InDr. Strangelovethe paranoid, insane Gen. Jack D. Ripper (STERLING HAYDEN) suspects that the Soviets have initiated a sneak attack on the United States. He has accordingly placed Burpelson Air Force Base on red alert and has issued the “go-code” (Plan R) to his fleet of B-52 bombers to attack targets in the USSR. The phone rings in the bedroom of Gen. Buck Turgidson (George C. Scott) and is answered by his secretary/mistress, Miss Scott (Tracy Reed, a daughter of British director Carol Reed). Miss Scott is referred to in publicity layouts for the film as “Miss World Affairs,” though she is never called that in the film. She tells the caller, General Butridge, that General Turgidson is in the powder room and cannot come to the phone. Turgidson finally appears, first seen coming toward the phone in the wall mirror behind Miss Scott. Turgidson is wearing shorts and a sport shirt open down the front; he punctuates his dialogue by slapping his bare tummy. He obviously considers himself a he-man and a sexual athlete. Butridge explains that General Ripper has implemented Plan R and sealed off Burpelson, so that he cannot be reached even by phone.
With forced nonchalance, Turgidson tells Miss Scott that he is going to “mosey over to the War Room,” take a look at the “Threat Board,” and see what is happening. Turgidson’s two obsessions are war and sex, and he talks constantly about one in terms of the other. Hence he consoles Miss Scott, “I’m sorry, baby. Start your countdown without me, and I’ll be back before you can say, ‘Blast off!’” The War Room is a murky, cavernous place, where President Merkin Muffley (Peter Sellers) sits at a vast circular table with his advisers, reminiscent of King Arthur and his knights of the Round Table. Overhead is a bank of lights which bathes the men below in a suitably eerie glow. At one end of the room is the Big Board, a huge map with twinkling indicators that show the progress of the bomber wing toward its Russian objectives. “The aircraft will begin penetrating Russian radar cover in-about twenty-five minutes,”Turgidson informs the assembly, summing up the situation.
The president indignantly inquires how Ripper could have managed to exceed his authority in such a spectacular way, since only the president can authorize the use of Plan R. Almost sheepishly, Turgidson reminds Muffley that he himself had approved the emergency clause in the procedures governing nuclear attack, according to which a lesser official could invoke Plan R in the event of a sneak attack by the enemy.

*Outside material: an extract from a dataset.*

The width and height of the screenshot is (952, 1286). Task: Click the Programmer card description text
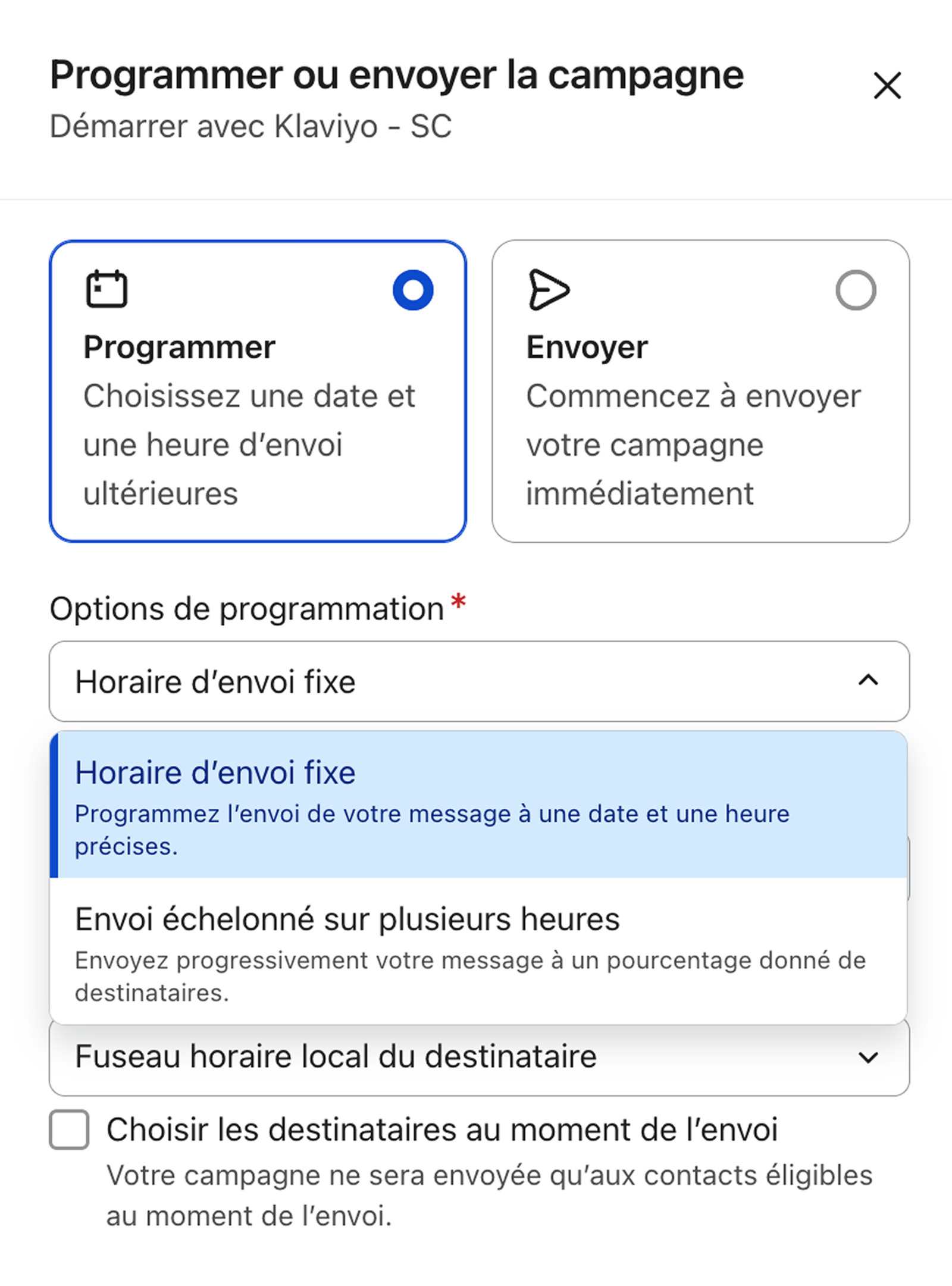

It is now evident to all that the very existence of life on this planet is in jeopardy, because a psychotic general has been able to manipulate according to his own paranoid fantasies the presumably foolproof U. S. security measures governing nuclear attack. Muffley asks Turgidson about the reliability of the psychological tests that approve a man like Ripper for high command, and Turgidson responds meekly, “I wouldn’t be too hasty, Mr. President; I don’t think it’s fair to condemn a whole program because the human element has failed us. ” (Of course, in the context of Kubrick’s films, this re-mark is ironic. Kubrick often suggests in his movies that it is not the human element that is ultimately at fault, but man’s increasing tendency to place more and more faith in his “infallible” machines, even to the point where the human element can no longer intervene to set things right when they go askew. )
Turgidson, with his rabid military mind, gleefully maintains that things have already gotten to the point where the only recourse possible is to back Ripper’s attack with an all-out nuclear offensive against the Russians before they can retaliate. “If we attack now,” he exclaims with typical crudity, “we have a good chance of catching the Commies with their pants down. ”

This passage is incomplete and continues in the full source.